### EXERCISE
Output only the lines from the line holding "Tap heart icon on テイエムオペラオー figure listing" through the close of the records, exactly as they appear, with all pictures omitted.

### SOURCE MATERIAL

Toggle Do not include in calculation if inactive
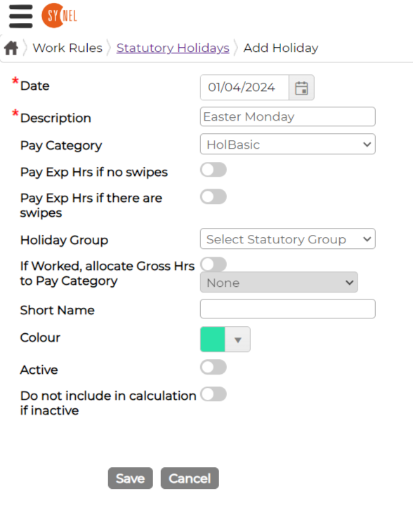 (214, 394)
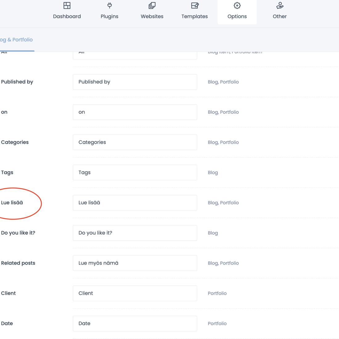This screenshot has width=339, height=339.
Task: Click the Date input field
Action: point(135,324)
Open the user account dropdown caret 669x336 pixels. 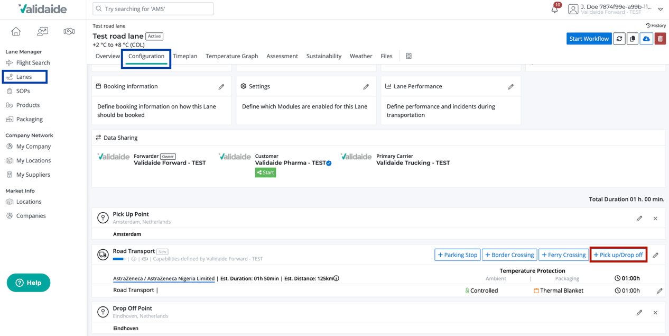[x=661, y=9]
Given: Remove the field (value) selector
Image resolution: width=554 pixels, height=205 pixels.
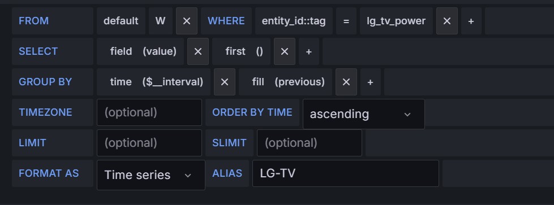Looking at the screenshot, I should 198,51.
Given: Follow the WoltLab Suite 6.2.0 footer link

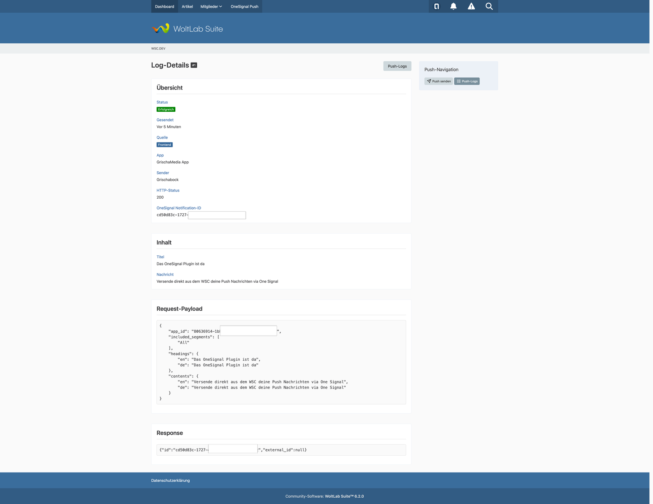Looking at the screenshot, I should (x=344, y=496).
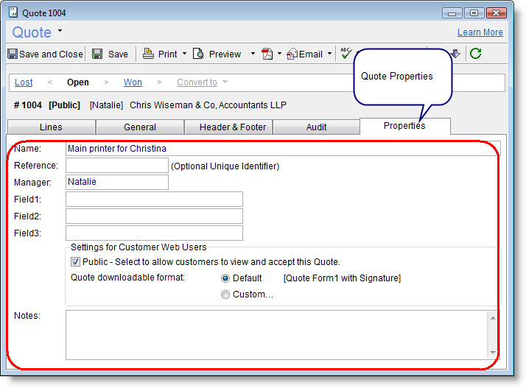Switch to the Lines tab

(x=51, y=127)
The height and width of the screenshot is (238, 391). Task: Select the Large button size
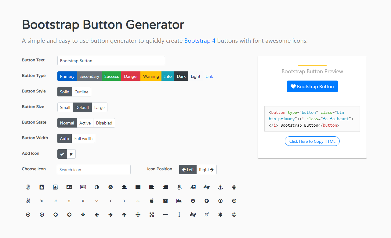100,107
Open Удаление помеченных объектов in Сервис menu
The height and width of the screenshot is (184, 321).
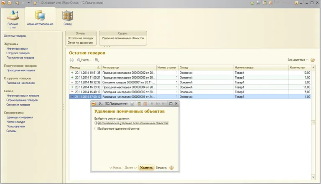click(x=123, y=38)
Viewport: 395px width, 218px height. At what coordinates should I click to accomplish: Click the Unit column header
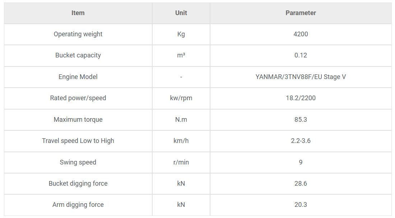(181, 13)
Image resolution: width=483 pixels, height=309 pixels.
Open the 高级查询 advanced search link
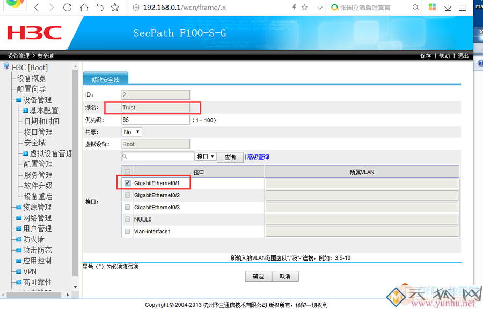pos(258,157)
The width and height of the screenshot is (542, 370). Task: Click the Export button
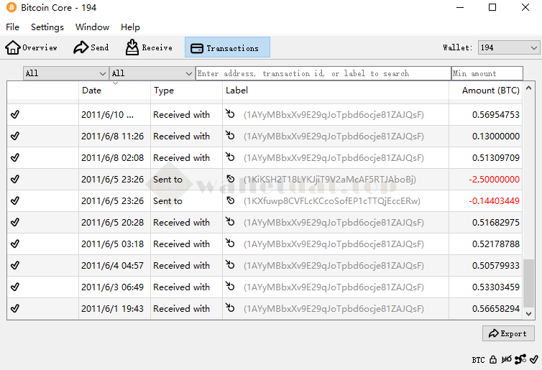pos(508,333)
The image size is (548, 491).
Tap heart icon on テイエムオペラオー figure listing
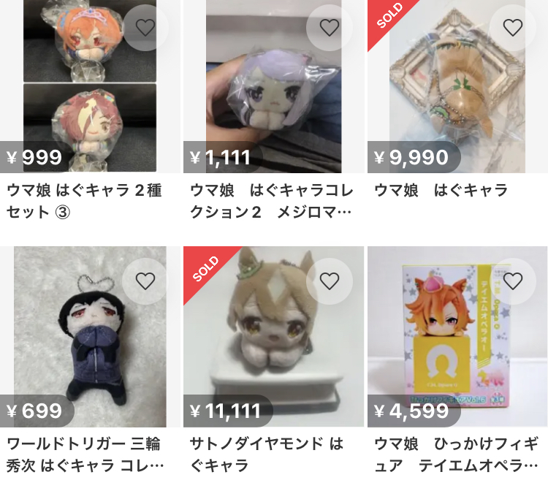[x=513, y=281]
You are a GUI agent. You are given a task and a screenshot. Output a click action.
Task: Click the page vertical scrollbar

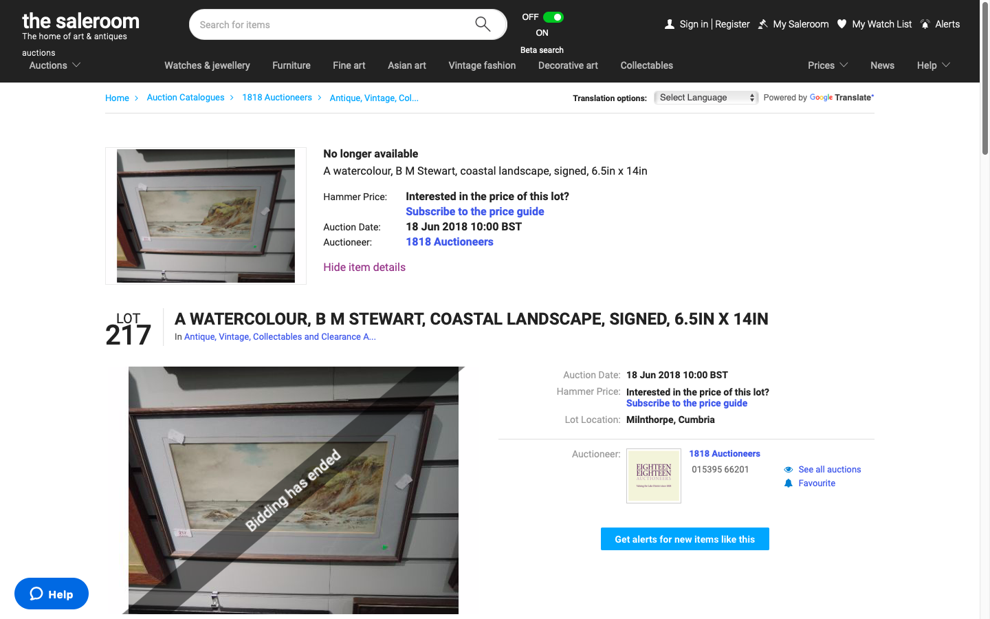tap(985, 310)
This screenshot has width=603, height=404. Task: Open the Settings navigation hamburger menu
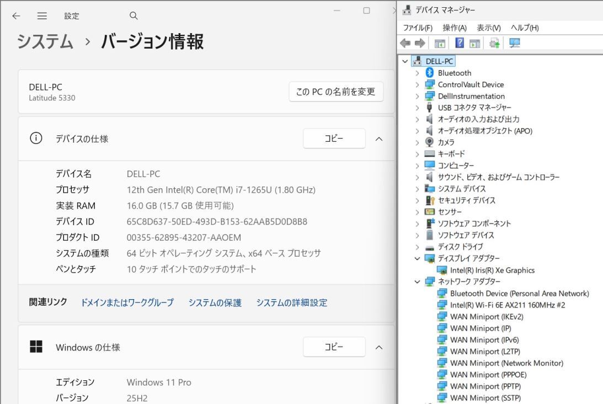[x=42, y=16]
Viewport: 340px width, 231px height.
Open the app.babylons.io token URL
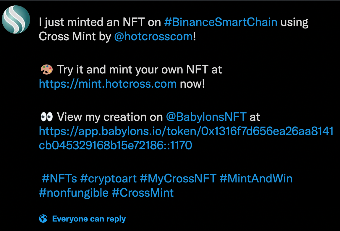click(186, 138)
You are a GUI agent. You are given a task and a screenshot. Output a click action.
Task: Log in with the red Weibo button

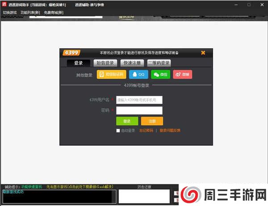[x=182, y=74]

### TASK OUTPUT
Tap heart icon on テイエムオペラオー figure listing
[x=513, y=281]
You are a GUI agent. You are given a task and a screenshot. Output a click action.
Task: Click the page vertical scrollbar

tap(985, 310)
This screenshot has width=603, height=404. Task: Open the Settings navigation hamburger menu
[x=42, y=16]
Viewport: 340px width, 231px height.
Open the app.babylons.io token URL
click(186, 138)
You are a GUI agent. You are given a task and a screenshot. Output a click action.
Task: Log in with the red Weibo button

[x=182, y=74]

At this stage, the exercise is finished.